▸ Selected extract:
--------

[Mesa-dev] [PATCH 11/20] anv/pipeline: Unify 3DSTATE_PS emission

Jason Ekstrand jason at jlekstrand.net
Mon Nov 14 17:18:57 UTC 2016


On Mon, Nov 14, 2016 at 2:35 AM, Timothy Arceri <
timothy.arceri at collabora.com> wrote:

> On Sat, 2016-11-12 at 13:34 -0800, Jason Ekstrand wrote:
>
> In this patch we no longer do:
>
>   ps.RenderTargetResolveEnable = false;
>
> It would be nice to be consistent and either initialise everything or
> just drop all the lines setting things to false/0 and let the memset do
> its job.
>

Yeah... This gets interesting.  I don't really like deleting all
zero-initialized things because it makes it harder to read if zero is an
enum value.  If you want to know "what do we set this to?" then you look
and don't see it, you know it's zero and you don't know what that means.
For instance, the floating point mode, you want to see that it's IEEE but,
unless you know that IEEE is the zero default, you don't know which.  Also,
setting more fields explicitly means it's easier to not forget something;
this was a problem on the past.

On the other hand... The case you mentioned here is one where there is a
field (RenderTargetResolveEnable) that we really don't care about because
we don't support fast-clearing through the regular VkPipeline object.  In
most of these cases, a default value of 0 does exactly what we want so we
don't technically need to set it.  We could set it, but the fields change
from one generation to another so doing so would mean lots of #ifing so
that we can override the default value of 0 with different forms of 0 on
different gens.  It's simpler (and easier to read) to just omit the fields.

In the end, I've taken a "set the important/interesting ones" approach
which I'll be the first to admit is incredibly fuzzy.  However, I think
I've been fairly successful at getting pretty good readability.
Unfortunately, for people who aren't me, it doesn't provide a particularly
good rule-of-thumb.  I'm open to suggestions about how to resolve things in
a non-nasty way.

--------

▸ Information supplied:

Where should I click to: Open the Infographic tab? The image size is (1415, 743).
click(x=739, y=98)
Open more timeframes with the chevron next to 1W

--------

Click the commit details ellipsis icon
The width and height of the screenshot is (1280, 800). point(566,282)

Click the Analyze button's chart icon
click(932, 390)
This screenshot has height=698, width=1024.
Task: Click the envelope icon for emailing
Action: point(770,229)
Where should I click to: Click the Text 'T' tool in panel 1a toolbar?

--------

▸ Short exercise 1: Say whether each statement agrees with the mailing-list post on 3DSTATE_PS emission: (a) the driver supports fast-clearing through the regular VkPipeline object; (b) the writer calls the "set the important/interesting ones" approach fuzzy; (c) setting each field to 0 on every generation would require lots of #ifing. For each, answer yes or no and quote the deciding words of the post.
▸ Short exercise 2: Carry on the mailing-list post on 3DSTATE_PS emission from the point where it ends.

▸ Exercise response 1:
(a) No: "we don't support fast-clearing through the regular VkPipeline object"
(b) Yes: "which I'll be the first to admit is incredibly fuzzy"
(c) Yes: "doing so would mean lots of #ifing"

▸ Exercise response 2:
> > ---
> >  src/intel/vulkan/gen7_pipeline.c      | 57 +----------------------
> > -----
> >  src/intel/vulkan/gen8_pipeline.c      | 38 +------------------
> >  src/intel/vulkan/genX_pipeline_util.h | 70
> > +++++++++++++++++++++++++++++++++++
> >  3 files changed, 72 insertions(+), 93 deletions(-)
> >
> > diff --git a/src/intel/vulkan/gen7_pipeline.c
> > b/src/intel/vulkan/gen7_pipeline.c
> > index 40e1d81..dbec828 100644
> > --- a/src/intel/vulkan/gen7_pipeline.c
> > +++ b/src/intel/vulkan/gen7_pipeline.c
> > @@ -107,6 +107,7 @@ genX(graphics_pipeline_create)(
> >     emit_3dstate_vs(pipeline);
> >     emit_3dstate_gs(pipeline);
> >     emit_3dstate_sbe(pipeline);
> > +   emit_3dstate_ps(pipeline);
> >
> >     if (!anv_pipeline_has_stage(pipeline, MESA_SHADER_FRAGMENT)) {
> >        anv_batch_emit(&pipeline->batch, GENX(3DSTATE_WM), wm) {
> > @@ -117,16 +118,7 @@ genX(graphics_pipeline_create)(
> >           wm.EarlyDepthStencilControl            = EDSC_NORMAL;
> >           wm.PointRasterizationRule              =
> > RASTRULE_UPPER_RIGHT;
> >        }
> > -
> > -      /* Even if no fragments are ever dispatched, the hardware
> > hangs if we
> > -       * don't at least set the maximum number of threads.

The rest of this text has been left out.